Well, Tuesday day would have been more dream-like had it been a little less hot, but this is Athens and it's almost summer.  On the other hand, we discovered that many of the sites extend their hours starting the third week in June.  Yay!  We dined at the Xenios Zeus, yes, the same restaurant where the girls and I had lunch the day they saw the Acropolis, too.  It's located at the base of the Acropolis, on a random side stree of the Plaka, and what's special about it is that there's nothing between you and the top of the mountain except a bit of fence and the mountain itself.  Okay, the food is really good, too, and again through Karen, I got to experience what it's like to eat real Greek food for the first time.  Unfortunately, I was experiencing a bit of stomach upset during the day, but Karen had brought a homeopathic remedy for "food poisoning" with her from Canada, and it worked wonderfully.  (Yes, I've been sick again, but at least the cold is history.)

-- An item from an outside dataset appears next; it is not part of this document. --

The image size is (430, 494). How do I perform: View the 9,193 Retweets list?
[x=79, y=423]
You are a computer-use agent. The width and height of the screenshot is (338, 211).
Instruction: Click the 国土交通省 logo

Wednesday was our last full day in Athens, so we had a lot to squeeze it.  We went to the Kerameikos Cemetery first thing in the morning, in theory before the heat became oppressive, but the heat was already overwhelming even then.   We managed to keep going.  We were interested in the Dipylon Gate, the main entrance to Athens in the Classical Entry but Karen was continuously moved by the scenarios portrayed on the grave stellai.

Around noon, we got to the National Museum where my friend Harita Meenee joined us in exploring the museum.  Harita and I met recently on an Internet list devoting to discussing ancient Greek writers and texts.  She kindly invited me to call her when I got to Athens since she lives here.  After our museum visit, since we were wilting and our feet were aching, we spent several hours recovering from the heat of the day in the Kipos Mouseiou, the Museum Garden Cafe on the grounds of the National Museum.  Her friend Sotiris, who was born in Toronto and spent most of his life there, joined us at that point.  As the Greeks say, we were all good company.  We lingered after "lunch" (at 3pm) long enough that we found ourselves interested in a bit of "glyka" (sweets), so we shared two orders of decadent "Chocolate Lovers" dessert.  It has four kinds of rich, dark chocolate in it and you can add a scoop of chocolate ice cream to make five! 

Afterwards, Harita and Sotiris took us across the street to the best museum shops, containing much the same merchandise but much more reasonable.  I succumbed to temptation and bought one more small ceramic bust and a slender silver ring with a Greek key.  I couldn't resist the prices!

Karen and I had to hurry back to the hotel at that point to meet up with her friend Efstathios, whom she knows from her Alexander internet list.  He waited patiently while we washed off the day's sweat and dust, but we went as quickly as possible because we'd heard great things about the roof-top bar of the Attalos--especially that it had an amazing view of the Acropolis--and it does!  First we watched the sun go down, turning the Acropolis gold, and then we watched the floodlights come on, and then the almost full moon came up over it.

And of course, we got to meet Efstathios, who graduated in accountancy but is interested in going back to university to study archaeology.  We also discovered in the bar a young Australian newly wed couple, Jeremy and Jenny, relaxed and happy having finally resolved their debit card woes.  We'd given them a hand a couple of days before.  Now all had worked out.  And we were for sure going to connect with them later by email, except we forgot to exchange addresses!  Still, for an hour or so, I was surrounded by friends, old and new: a wonderful conclusion to the Athens portion of our trip.